During this awkward roundelay, the first line of dialogue is spoken, occurring about halfway through Goodbye, Dragon Inn’s eighty-two minutes: “Do you know that this theater is haunted?” All cinemas, Tsai’s movie suggests, are shrines to the supernatural—places, at once holy and profane, where we commune with the outsize phantasms shimmering before us. Or, to quote Sontag again, “Movies resurrect the beautiful dead.” A tweak on that aphorism is borne out when we discover that two attendees at the Fu-Ho’s final screening are Shih Chun and Miao Tien, actors in King Hu’s opus who behold their younger selves onscreen. We watch them watching, a profoundly moving moment as the camera remains tight on Shih’s face.
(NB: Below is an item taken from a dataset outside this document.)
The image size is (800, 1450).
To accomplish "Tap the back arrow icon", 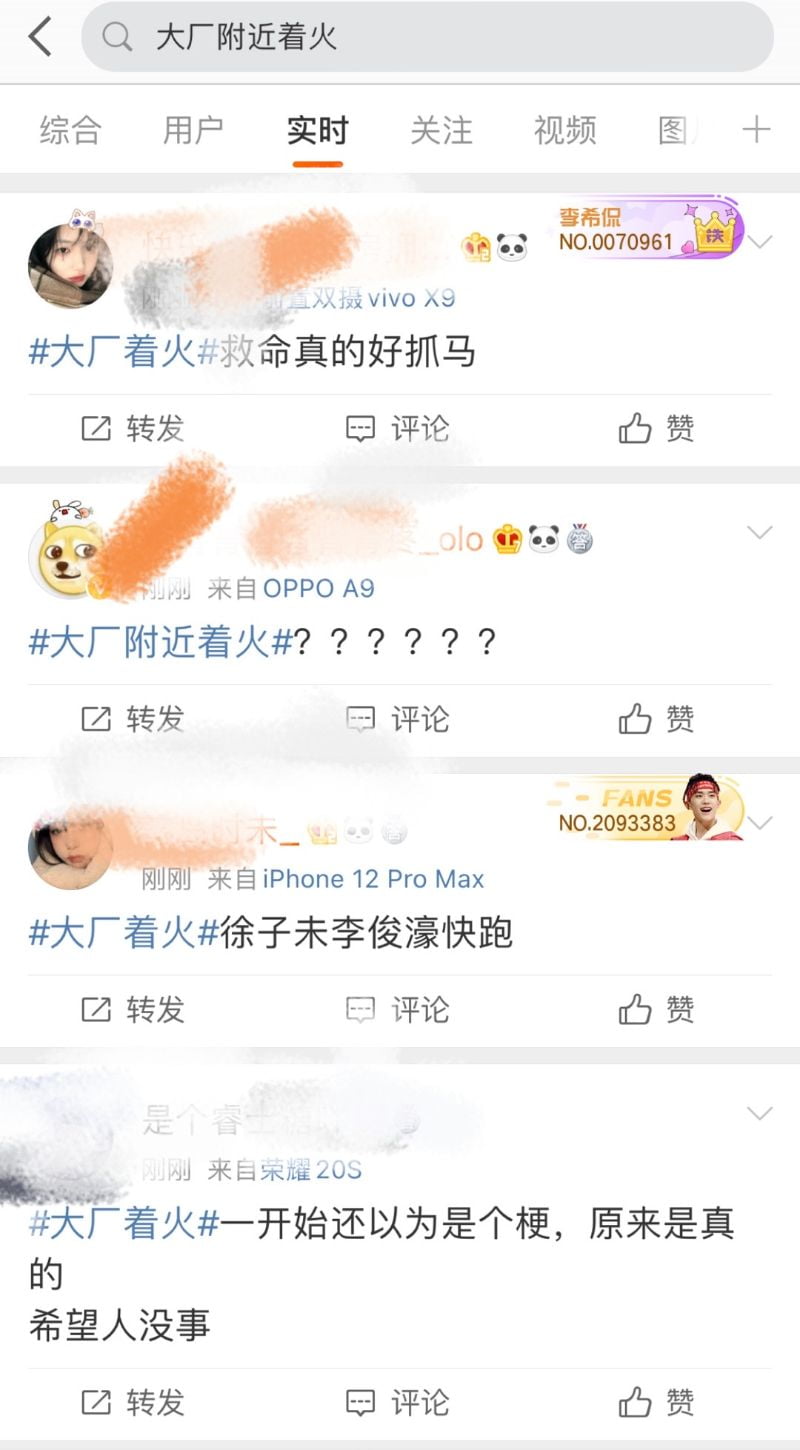I will [39, 37].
Shadows and light play across his visage, tears slowly form in his eyes, and he breaks into a slight smile.
Although just a handful of people speak no more than a dozen lines in Goodbye, Dragon Inn, Tsai’s film is dense with sound, not least the slurping and crunching of aggressive snackers in the audience—aural gags that are supplemented by expertly timed visual ones, like the two bare feet that suddenly materialize and rest on top of a seat immediately behind the Japanese guy. The aural harshness is balanced by a more harmonious musique concrète, such as the whir of a film projector and the various muffled registers of Dragon Inn as it’s heard throughout the Fu-Ho.
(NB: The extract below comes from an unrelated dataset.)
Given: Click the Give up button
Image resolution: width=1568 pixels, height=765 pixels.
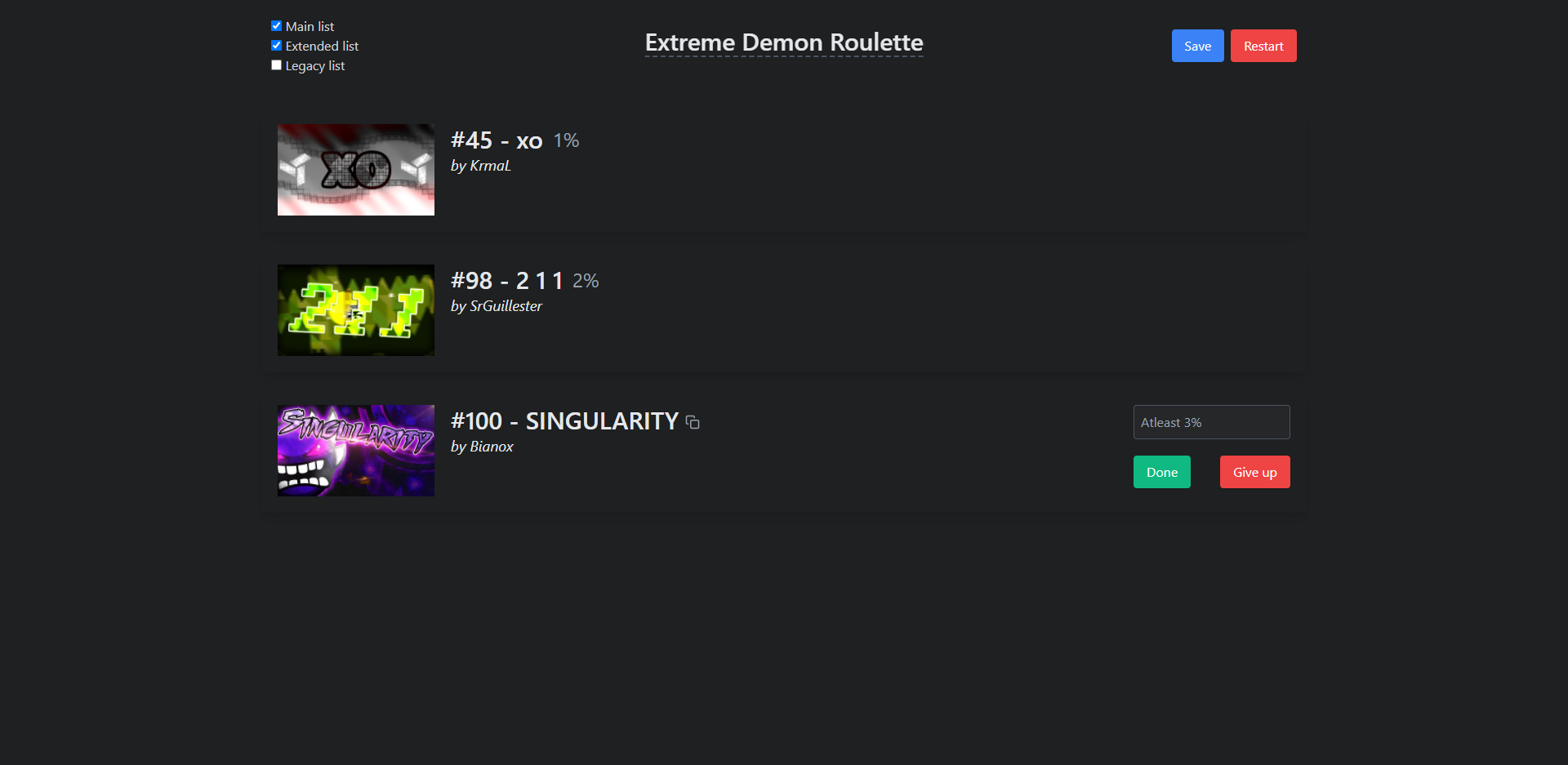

All of these stimuli, all of these annoyances, all of these delights are possible only when we take the risk of sitting in the dark with people unknown to us—an adventure that most of us won’t be able to resume for an uncertain number of months. I first saw Goodbye, Dragon Inn in the fall of 2003 on the enormous screen of the Walter Reade Theater during the press screenings for the New York Film Festival. Revisiting it seventeen years later on a laptop while seated at my desk in the living room, I thought of another line from Barthes’s essay, with “the device” supplementing “television”: “In this darkness of the cinema . . . lies the fascination of the film (any film). Think of the contrary experience: on television, where films are also shown, no fascination; here darkness is erased, anonymity repressed; space is familiar, articulated (by furniture, known objects), tamed: the eroticism . . . the eroticization of the place is foreclosed: television doomed us to the Family, whose household instrument it has become—what the hearth used to be, flanked by its communal kettle.” I long for the day when I can once again be flanked by a stranger’s unshod feet.
Melissa Anderson is the film editor of 4Columns.